- [Task description]:
Could you copy the lines below exactly, leaving none out?

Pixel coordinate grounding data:
----------------------------------------

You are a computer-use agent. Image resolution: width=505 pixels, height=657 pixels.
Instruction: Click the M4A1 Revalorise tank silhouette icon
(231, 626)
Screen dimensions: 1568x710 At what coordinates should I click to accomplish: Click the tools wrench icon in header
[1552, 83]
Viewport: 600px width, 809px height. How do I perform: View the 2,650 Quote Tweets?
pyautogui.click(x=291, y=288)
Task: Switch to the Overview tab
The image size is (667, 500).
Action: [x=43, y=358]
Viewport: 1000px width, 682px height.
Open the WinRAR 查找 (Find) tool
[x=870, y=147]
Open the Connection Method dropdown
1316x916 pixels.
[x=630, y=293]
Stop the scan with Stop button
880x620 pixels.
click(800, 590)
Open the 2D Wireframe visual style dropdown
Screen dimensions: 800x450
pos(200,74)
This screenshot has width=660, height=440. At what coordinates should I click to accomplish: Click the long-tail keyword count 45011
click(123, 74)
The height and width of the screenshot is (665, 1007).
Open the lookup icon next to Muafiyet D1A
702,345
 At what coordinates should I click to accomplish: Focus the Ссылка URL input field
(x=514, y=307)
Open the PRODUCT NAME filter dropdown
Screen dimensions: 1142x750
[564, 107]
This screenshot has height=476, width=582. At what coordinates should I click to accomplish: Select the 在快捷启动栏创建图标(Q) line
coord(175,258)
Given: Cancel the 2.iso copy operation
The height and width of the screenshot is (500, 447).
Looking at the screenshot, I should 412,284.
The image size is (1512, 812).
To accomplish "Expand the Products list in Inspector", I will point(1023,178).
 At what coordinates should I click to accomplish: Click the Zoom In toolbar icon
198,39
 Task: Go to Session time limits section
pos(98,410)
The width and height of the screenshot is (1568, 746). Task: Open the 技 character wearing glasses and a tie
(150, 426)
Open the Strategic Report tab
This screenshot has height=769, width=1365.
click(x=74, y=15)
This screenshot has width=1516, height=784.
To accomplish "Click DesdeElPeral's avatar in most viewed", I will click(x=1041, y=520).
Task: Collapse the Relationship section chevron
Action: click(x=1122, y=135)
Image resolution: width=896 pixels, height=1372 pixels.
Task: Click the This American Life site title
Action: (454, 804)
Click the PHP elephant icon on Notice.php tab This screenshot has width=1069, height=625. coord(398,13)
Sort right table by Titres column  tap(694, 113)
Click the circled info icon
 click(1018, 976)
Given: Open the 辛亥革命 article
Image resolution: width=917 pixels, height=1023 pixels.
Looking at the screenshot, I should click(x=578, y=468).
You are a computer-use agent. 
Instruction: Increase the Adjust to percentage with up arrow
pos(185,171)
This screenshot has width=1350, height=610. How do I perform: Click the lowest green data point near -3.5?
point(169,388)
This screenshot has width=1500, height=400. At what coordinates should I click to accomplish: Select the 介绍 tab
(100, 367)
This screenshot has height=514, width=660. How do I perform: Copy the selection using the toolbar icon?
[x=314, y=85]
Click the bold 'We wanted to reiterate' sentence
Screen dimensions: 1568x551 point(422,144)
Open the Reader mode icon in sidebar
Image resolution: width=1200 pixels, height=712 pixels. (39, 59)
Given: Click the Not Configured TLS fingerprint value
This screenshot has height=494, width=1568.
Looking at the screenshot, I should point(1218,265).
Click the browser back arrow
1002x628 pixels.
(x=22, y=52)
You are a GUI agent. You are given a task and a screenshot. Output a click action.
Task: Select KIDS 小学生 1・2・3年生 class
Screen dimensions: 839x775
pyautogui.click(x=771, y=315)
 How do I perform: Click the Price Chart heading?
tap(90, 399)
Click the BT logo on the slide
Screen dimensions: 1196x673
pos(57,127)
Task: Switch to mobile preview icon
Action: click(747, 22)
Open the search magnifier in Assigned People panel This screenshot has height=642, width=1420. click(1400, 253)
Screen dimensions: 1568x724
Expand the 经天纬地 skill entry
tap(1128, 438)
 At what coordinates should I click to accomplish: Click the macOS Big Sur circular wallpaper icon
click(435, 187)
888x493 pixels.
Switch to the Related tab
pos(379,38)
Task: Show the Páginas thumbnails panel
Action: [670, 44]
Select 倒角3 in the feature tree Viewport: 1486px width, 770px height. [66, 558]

----------------------------------------

- [Response below]:
You are a computer-use agent. Image resolution: width=505 pixels, height=657 pixels.
Instruction: Click the M4A1 Revalorise tank silhouette icon
(231, 626)
Screen dimensions: 1568x710 At what coordinates should I click to accomplish: Click the tools wrench icon in header
[1552, 83]
Viewport: 600px width, 809px height. How do I perform: View the 2,650 Quote Tweets?
pyautogui.click(x=291, y=288)
Task: Switch to the Overview tab
The image size is (667, 500).
Action: [x=43, y=358]
Viewport: 1000px width, 682px height.
Open the WinRAR 查找 (Find) tool
[x=870, y=147]
Open the Connection Method dropdown
1316x916 pixels.
[x=630, y=293]
Stop the scan with Stop button
880x620 pixels.
click(800, 590)
Open the 2D Wireframe visual style dropdown
Screen dimensions: 800x450
pos(200,74)
This screenshot has width=660, height=440. At what coordinates should I click to accomplish: Click the long-tail keyword count 45011
click(123, 74)
The height and width of the screenshot is (665, 1007).
Open the lookup icon next to Muafiyet D1A
702,345
 At what coordinates should I click to accomplish: Focus the Ссылка URL input field
(x=514, y=307)
Open the PRODUCT NAME filter dropdown
Screen dimensions: 1142x750
[564, 107]
This screenshot has height=476, width=582. At what coordinates should I click to accomplish: Select the 在快捷启动栏创建图标(Q) line
coord(175,258)
Given: Cancel the 2.iso copy operation
The height and width of the screenshot is (500, 447).
Looking at the screenshot, I should 412,284.
The image size is (1512, 812).
To accomplish "Expand the Products list in Inspector", I will point(1023,178).
 At what coordinates should I click to accomplish: Click the Zoom In toolbar icon
198,39
 Task: Go to Session time limits section
pos(98,410)
The width and height of the screenshot is (1568, 746). Task: Open the 技 character wearing glasses and a tie
(150, 426)
Open the Strategic Report tab
This screenshot has height=769, width=1365.
click(x=74, y=15)
This screenshot has width=1516, height=784.
To accomplish "Click DesdeElPeral's avatar in most viewed", I will click(x=1041, y=520).
Task: Collapse the Relationship section chevron
Action: click(x=1122, y=135)
Image resolution: width=896 pixels, height=1372 pixels.
Task: Click the This American Life site title
Action: (454, 804)
Click the PHP elephant icon on Notice.php tab This screenshot has width=1069, height=625. coord(398,13)
Sort right table by Titres column  tap(694, 113)
Click the circled info icon
 click(1018, 976)
Given: Open the 辛亥革命 article
Image resolution: width=917 pixels, height=1023 pixels.
Looking at the screenshot, I should click(x=578, y=468).
You are a computer-use agent. 
Instruction: Increase the Adjust to percentage with up arrow
pos(185,171)
This screenshot has width=1350, height=610. How do I perform: Click the lowest green data point near -3.5?
point(169,388)
This screenshot has width=1500, height=400. At what coordinates should I click to accomplish: Select the 介绍 tab
(100, 367)
This screenshot has height=514, width=660. How do I perform: Copy the selection using the toolbar icon?
[x=314, y=85]
Click the bold 'We wanted to reiterate' sentence
Screen dimensions: 1568x551 point(422,144)
Open the Reader mode icon in sidebar
Image resolution: width=1200 pixels, height=712 pixels. (39, 59)
Given: Click the Not Configured TLS fingerprint value
This screenshot has height=494, width=1568.
Looking at the screenshot, I should point(1218,265).
Click the browser back arrow
1002x628 pixels.
(x=22, y=52)
You are a GUI agent. You are given a task and a screenshot. Output a click action.
Task: Select KIDS 小学生 1・2・3年生 class
Screen dimensions: 839x775
pyautogui.click(x=771, y=315)
 How do I perform: Click the Price Chart heading?
tap(90, 399)
Click the BT logo on the slide
Screen dimensions: 1196x673
pos(57,127)
Task: Switch to mobile preview icon
Action: click(747, 22)
Open the search magnifier in Assigned People panel This screenshot has height=642, width=1420. click(1400, 253)
Screen dimensions: 1568x724
Expand the 经天纬地 skill entry
tap(1128, 438)
 At what coordinates should I click to accomplish: Click the macOS Big Sur circular wallpaper icon
click(435, 187)
888x493 pixels.
Switch to the Related tab
pos(379,38)
Task: Show the Páginas thumbnails panel
Action: [670, 44]
Select 倒角3 in the feature tree Viewport: 1486px width, 770px height. [66, 558]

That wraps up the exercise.